Dust impacts on storm development in the Eastern Mediterranean
- 1Department of Environmental Physics and Meteorology, Faculty of Physics, National and Kapodistrian University of Athens, Athens, Greece
- 2Laboratory of Atmospheric Processes and their Impacts, Ecole Polytechnique Fédérale de Lausanne, Lausanne, CH-1015, Switzerland
- 3Center for the Study of Air Quality and Climate Change, Institute of Chemical Engineering Sciences, Foundation for Research and Technology Hellas, Patras, 26504, Greece
Suspended particles of mineral dust are known to have a strong impact on the evolution of clouds and precipitation from meteorological to climate timescales. The ability to understand and predict the impacts of dust outbreaks on storm development and evolution would strongly benefit water management, food security, agriculture, and flood early warning systems. This is especially true for the Eastern Mediterranean, being a region heavily impacted by climate extremes and events (drought, floods) and frequent dust transportation from the Saharan desert throughout the year. To investigate the impact of mineral dust on the characteristics of storm development in the E. Mediterranean, several cases studies were examined with the aid of the Integrated Community Limited Area Modeling System (ICLAMS), a version of the Regional Atmospheric Modeling System (RAMS) augmented to include various parameterizations and numerical schemes of the complex microphysical processes of the forementioned aerosol particles. All cases involved storms developed in frontal systems with considerable vertical development and potential for deep convective clouds characterized by strong wind gusts, high rainfall and hailfall rates. In the simulations, dust emissions were allowed to provide particles that act as cloud condensation nuclei (CCN) and ice nuclei (IN).

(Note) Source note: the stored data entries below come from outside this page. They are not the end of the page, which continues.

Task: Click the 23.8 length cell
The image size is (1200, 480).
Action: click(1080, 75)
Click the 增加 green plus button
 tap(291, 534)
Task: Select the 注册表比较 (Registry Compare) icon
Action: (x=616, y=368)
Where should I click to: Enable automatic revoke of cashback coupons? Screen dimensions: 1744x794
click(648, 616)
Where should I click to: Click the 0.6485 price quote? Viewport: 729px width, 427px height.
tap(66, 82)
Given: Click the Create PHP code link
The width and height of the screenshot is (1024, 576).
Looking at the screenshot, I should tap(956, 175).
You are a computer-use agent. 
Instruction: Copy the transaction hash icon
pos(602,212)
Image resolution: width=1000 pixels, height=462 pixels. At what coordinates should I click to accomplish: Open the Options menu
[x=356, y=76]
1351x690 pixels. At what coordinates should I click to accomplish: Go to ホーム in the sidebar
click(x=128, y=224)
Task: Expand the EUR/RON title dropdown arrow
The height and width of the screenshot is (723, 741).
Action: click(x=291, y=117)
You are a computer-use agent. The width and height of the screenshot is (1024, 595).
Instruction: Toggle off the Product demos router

From the simulations we investigate how different descriptions of primary ice formation may affect results regarding cloud and precipitation characteristics, as well as the potential role of ice multiplication processes and the impact of enhanced cloud glaciation on convective invigoration of the storm clouds. In all cases considered (without any effects of ice multiplication and enhanced glaciation from it), precipitation patterns were spatially shifted under the influence of dust, maximum cloud updrafts were significantly increased, and the extreme conditions of rain and hail rates were enhanced considerably (up to 45% and 100% respectively).
How to cite: Chaniotis, I., Nenes, A., and Flocas, H.: Dust impacts on storm development in the Eastern Mediterranean, EGU General Assembly 2023, Vienna, Austria, 24–28 Apr 2023, EGU23-10174, https://doi.org/10.5194/egusphere-egu23-10174, 2023.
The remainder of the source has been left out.